Simonetti went on to do much other great work in disco, from (Meo's girlfriend and sexy Playboy Bunny) Vivien Vee's intoxicating "Give Me A Break" (Banana, 1979), "Remember" (Banana, 1980) and many others to Kasso's "Kasso" (1980), "One More Round" (1980), "Walkman" (1982), "Dig It" (1984) and "I Love The Piano" (1984, also released in the U.S. on Salsoul Records under Simonetti's own name).

There was also the Capricorn song called "Capricorn" (1980) and, perhaps best of all, Capricorn's Simonetti-composed "I Need Love" (1982 - check out how it compares to "Flashing" from Simonetti-Morante-Pignatelli's 1982 score to Argento's Tenebre). The electronic classic "I Need Love" was probably the single greatest highlight of all of Simonetti's disco work, with the composer himself (probably) singing his own words with a conviction that he knew how to do it all except get a little love.

Simonetti stayed at it for two more years, deciding to "return to rock" in 1984 - when disco was pretty clearly dead.

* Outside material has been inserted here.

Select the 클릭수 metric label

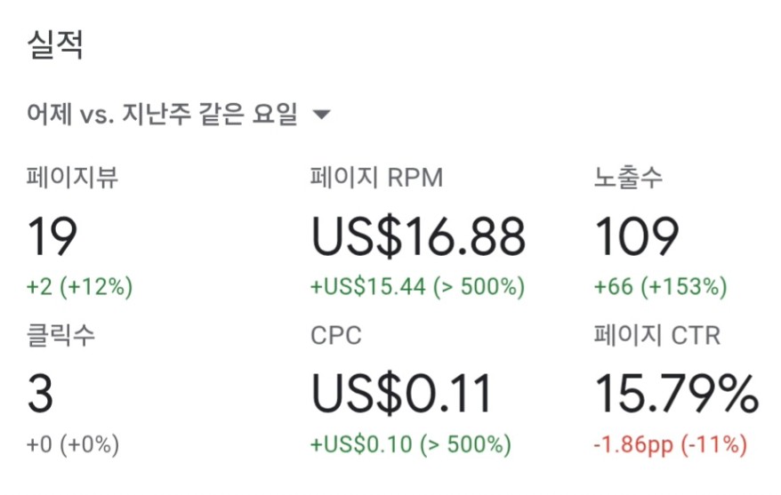tap(60, 334)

At this point, he made the occasional solo recording and, like his father, Enrico Simonetti (1924-78), began to devote more time and energy to film scores, beginning with Argento's 1984 film, Phenomena.

He's since scored many other films and, most significantly, many of Argento's films, including the recent catastrophe, Mother of Tears (his scores for Argento's recent Masters of Horror installments, Jenifer and, especially, Pelts, on the other hand, are quite wonderful and now seem to be available on a CD, via his web site).

Oddly, very, very few of Simonetti's disco records seem to have found their way on to an official CD release of any kind. And that's just wrong. Are there any Italian labels reading?

A serious study of Claudio Simonetti's lost disco years (1978-84) on CD would make for an ideal release. Not only would it be a great addition to a disco encyclopedia dominated by too many American clichés, it would be an essential document of Italian disco and the significance the music has had in the canon of the time.

3 comments:

Anonymous said...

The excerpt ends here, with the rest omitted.